- _WHAT YOU SHOULD DO_:
Extract every line of the entries below and reproduce each one without any change.

**** TASK DATA

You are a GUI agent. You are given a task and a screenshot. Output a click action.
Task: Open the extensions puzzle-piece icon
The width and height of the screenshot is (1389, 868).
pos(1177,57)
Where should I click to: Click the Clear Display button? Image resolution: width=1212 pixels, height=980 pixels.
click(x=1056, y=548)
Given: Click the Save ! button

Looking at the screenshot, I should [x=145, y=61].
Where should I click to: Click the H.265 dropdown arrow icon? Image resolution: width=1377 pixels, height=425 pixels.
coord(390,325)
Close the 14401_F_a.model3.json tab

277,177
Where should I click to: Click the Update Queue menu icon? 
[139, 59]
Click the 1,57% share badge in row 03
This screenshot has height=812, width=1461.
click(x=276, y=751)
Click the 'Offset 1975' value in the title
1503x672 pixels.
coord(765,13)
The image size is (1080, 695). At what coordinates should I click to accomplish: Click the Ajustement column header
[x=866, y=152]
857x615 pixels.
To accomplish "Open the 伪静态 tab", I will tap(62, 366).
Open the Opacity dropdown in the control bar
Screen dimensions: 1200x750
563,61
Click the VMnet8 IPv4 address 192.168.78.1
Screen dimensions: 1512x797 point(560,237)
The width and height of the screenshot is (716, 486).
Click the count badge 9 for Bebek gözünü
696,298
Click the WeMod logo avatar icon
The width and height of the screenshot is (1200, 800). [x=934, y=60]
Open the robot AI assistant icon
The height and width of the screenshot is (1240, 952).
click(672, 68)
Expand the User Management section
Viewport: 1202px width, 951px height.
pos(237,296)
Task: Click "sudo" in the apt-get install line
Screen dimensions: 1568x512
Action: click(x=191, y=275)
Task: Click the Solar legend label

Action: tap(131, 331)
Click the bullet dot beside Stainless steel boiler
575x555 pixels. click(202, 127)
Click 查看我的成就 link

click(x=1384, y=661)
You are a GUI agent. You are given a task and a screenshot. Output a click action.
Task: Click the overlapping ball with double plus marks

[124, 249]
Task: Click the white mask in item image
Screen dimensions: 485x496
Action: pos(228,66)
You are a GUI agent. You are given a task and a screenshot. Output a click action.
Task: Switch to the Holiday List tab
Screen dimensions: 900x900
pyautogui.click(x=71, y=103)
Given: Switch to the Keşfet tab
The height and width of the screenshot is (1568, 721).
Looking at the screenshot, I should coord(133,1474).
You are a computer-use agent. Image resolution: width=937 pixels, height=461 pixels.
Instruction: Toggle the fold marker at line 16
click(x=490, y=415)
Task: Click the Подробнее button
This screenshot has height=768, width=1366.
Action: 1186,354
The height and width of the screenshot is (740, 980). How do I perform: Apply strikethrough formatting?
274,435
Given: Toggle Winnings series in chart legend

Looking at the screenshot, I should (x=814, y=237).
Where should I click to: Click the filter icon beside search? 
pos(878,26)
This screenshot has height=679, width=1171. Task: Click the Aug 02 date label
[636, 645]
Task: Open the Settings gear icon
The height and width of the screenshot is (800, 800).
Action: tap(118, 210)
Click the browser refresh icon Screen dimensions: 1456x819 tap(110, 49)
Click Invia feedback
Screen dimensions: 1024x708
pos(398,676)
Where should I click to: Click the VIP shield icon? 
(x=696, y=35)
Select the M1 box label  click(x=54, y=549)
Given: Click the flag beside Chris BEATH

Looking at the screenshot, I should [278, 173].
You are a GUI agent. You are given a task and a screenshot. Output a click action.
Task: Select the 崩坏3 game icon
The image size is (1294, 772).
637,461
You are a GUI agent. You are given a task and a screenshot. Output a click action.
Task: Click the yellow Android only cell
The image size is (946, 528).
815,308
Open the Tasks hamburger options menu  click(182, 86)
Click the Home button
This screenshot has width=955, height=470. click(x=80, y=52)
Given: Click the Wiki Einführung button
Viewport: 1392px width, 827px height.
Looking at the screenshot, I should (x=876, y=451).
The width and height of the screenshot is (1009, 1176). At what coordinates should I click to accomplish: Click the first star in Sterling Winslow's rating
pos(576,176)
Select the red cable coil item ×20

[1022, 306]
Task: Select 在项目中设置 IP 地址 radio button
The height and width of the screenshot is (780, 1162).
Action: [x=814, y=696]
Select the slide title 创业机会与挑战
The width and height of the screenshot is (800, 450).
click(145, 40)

********

- _ANSWER BELOW_:
You are a GUI agent. You are given a task and a screenshot. Output a click action.
Task: Open the extensions puzzle-piece icon
The width and height of the screenshot is (1389, 868).
pos(1177,57)
Where should I click to: Click the Clear Display button? Image resolution: width=1212 pixels, height=980 pixels.
click(x=1056, y=548)
Given: Click the Save ! button

Looking at the screenshot, I should [x=145, y=61].
Where should I click to: Click the H.265 dropdown arrow icon? Image resolution: width=1377 pixels, height=425 pixels.
coord(390,325)
Close the 14401_F_a.model3.json tab

277,177
Where should I click to: Click the Update Queue menu icon? 
[139, 59]
Click the 1,57% share badge in row 03
This screenshot has height=812, width=1461.
click(x=276, y=751)
Click the 'Offset 1975' value in the title
1503x672 pixels.
coord(765,13)
The image size is (1080, 695). At what coordinates should I click to accomplish: Click the Ajustement column header
[x=866, y=152]
857x615 pixels.
To accomplish "Open the 伪静态 tab", I will tap(62, 366).
Open the Opacity dropdown in the control bar
Screen dimensions: 1200x750
563,61
Click the VMnet8 IPv4 address 192.168.78.1
Screen dimensions: 1512x797 point(560,237)
The width and height of the screenshot is (716, 486).
Click the count badge 9 for Bebek gözünü
696,298
Click the WeMod logo avatar icon
The width and height of the screenshot is (1200, 800). [x=934, y=60]
Open the robot AI assistant icon
The height and width of the screenshot is (1240, 952).
click(672, 68)
Expand the User Management section
Viewport: 1202px width, 951px height.
pos(237,296)
Task: Click "sudo" in the apt-get install line
Screen dimensions: 1568x512
Action: click(x=191, y=275)
Task: Click the Solar legend label

Action: tap(131, 331)
Click the bullet dot beside Stainless steel boiler
575x555 pixels. click(202, 127)
Click 查看我的成就 link

click(x=1384, y=661)
You are a GUI agent. You are given a task and a screenshot. Output a click action.
Task: Click the overlapping ball with double plus marks

[124, 249]
Task: Click the white mask in item image
Screen dimensions: 485x496
Action: pos(228,66)
You are a GUI agent. You are given a task and a screenshot. Output a click action.
Task: Switch to the Holiday List tab
Screen dimensions: 900x900
pyautogui.click(x=71, y=103)
Given: Switch to the Keşfet tab
The height and width of the screenshot is (1568, 721).
Looking at the screenshot, I should coord(133,1474).
You are a computer-use agent. Image resolution: width=937 pixels, height=461 pixels.
Instruction: Toggle the fold marker at line 16
click(x=490, y=415)
Task: Click the Подробнее button
This screenshot has height=768, width=1366.
Action: 1186,354
The height and width of the screenshot is (740, 980). How do I perform: Apply strikethrough formatting?
274,435
Given: Toggle Winnings series in chart legend

Looking at the screenshot, I should (x=814, y=237).
Where should I click to: Click the filter icon beside search? 
pos(878,26)
This screenshot has height=679, width=1171. Task: Click the Aug 02 date label
[636, 645]
Task: Open the Settings gear icon
The height and width of the screenshot is (800, 800).
Action: tap(118, 210)
Click the browser refresh icon Screen dimensions: 1456x819 tap(110, 49)
Click Invia feedback
Screen dimensions: 1024x708
pos(398,676)
Where should I click to: Click the VIP shield icon? 
(x=696, y=35)
Select the M1 box label  click(x=54, y=549)
Given: Click the flag beside Chris BEATH

Looking at the screenshot, I should [278, 173].
You are a GUI agent. You are given a task and a screenshot. Output a click action.
Task: Select the 崩坏3 game icon
The image size is (1294, 772).
637,461
You are a GUI agent. You are given a task and a screenshot. Output a click action.
Task: Click the yellow Android only cell
The image size is (946, 528).
815,308
Open the Tasks hamburger options menu  click(182, 86)
Click the Home button
This screenshot has width=955, height=470. click(x=80, y=52)
Given: Click the Wiki Einführung button
Viewport: 1392px width, 827px height.
Looking at the screenshot, I should (x=876, y=451).
The width and height of the screenshot is (1009, 1176). At what coordinates should I click to accomplish: Click the first star in Sterling Winslow's rating
pos(576,176)
Select the red cable coil item ×20

[1022, 306]
Task: Select 在项目中设置 IP 地址 radio button
The height and width of the screenshot is (780, 1162).
Action: [x=814, y=696]
Select the slide title 创业机会与挑战
The width and height of the screenshot is (800, 450).
click(145, 40)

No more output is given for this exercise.